Two recently reads combined to tickle my funnybone and elevate my spirits with facts and observations that are a little out of the ordinary.
From The Book Of Useless Information (an official publication of The Useless Information Society) by Noel Botham:
* No President has been an only child
* Lee Harvey Oswald's body tag was auctioned off for $6,600
* On a trip to the South Sea Islands, French painter Paul Gauguin stopped of briefly in Central America, where he worked as a laborer on the Panama Canal.
* Tom Cruise's real name is Thomas Mapother.
* During his entire lifetime, Herman Melville's classic of the sea, Moby Dick, only sold 50 copies.
* Dr. Seuss coined the word, "nerd", in his 1950 book, If I Ran The Zoo.
* Spat-out food is called chanking.
* The word "samba" means to rub navels together.
* "Karaoke" means "empty orchestra" in Japanese.
* In 1946, the first TV toy commercial aired. It was for Mr. Potato Head.
* In Idaho, a citizen is forbidden by law to give another citizen a box of candy that weighs more than fifty pounds.
* If you yelled for eight years, seven months, and six days, you would have produced enough sound energy to heat one cup of coffee.
Moving on, the following observations are taken from Amy Hempel's short story, In The Cemetery Where Al Jolson Is Buried:
"They say the smart dog obeys, but the smarter dog knows when to disobey."
"I enrolled in a 'Fear of Flying' class. 'What is your worst fear?' the instructor asked, and I answered, 'That I will finish this course and still be afraid.'"
"I sleep with a glass of water on the nightstand so I can see by its level if the coastal earth is trembling or if the shaking is still me."

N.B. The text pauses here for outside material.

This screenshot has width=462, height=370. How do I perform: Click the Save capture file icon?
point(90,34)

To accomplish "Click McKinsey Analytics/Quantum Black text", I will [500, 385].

"I think of the chimp, the one with the talking hands. In the course of the experiment, that chimp had a baby. Imagine how her trainers must have been thrilled when the mother, without prompting, began to sign to her newborn. Baby, drink milk. Baby, play ball. And when the baby died, the mother stood over the body, her wrinkled hands moving with animal grace, forming again and again the words: Baby, come hug. Baby, come hug, fluent now in the language of grief."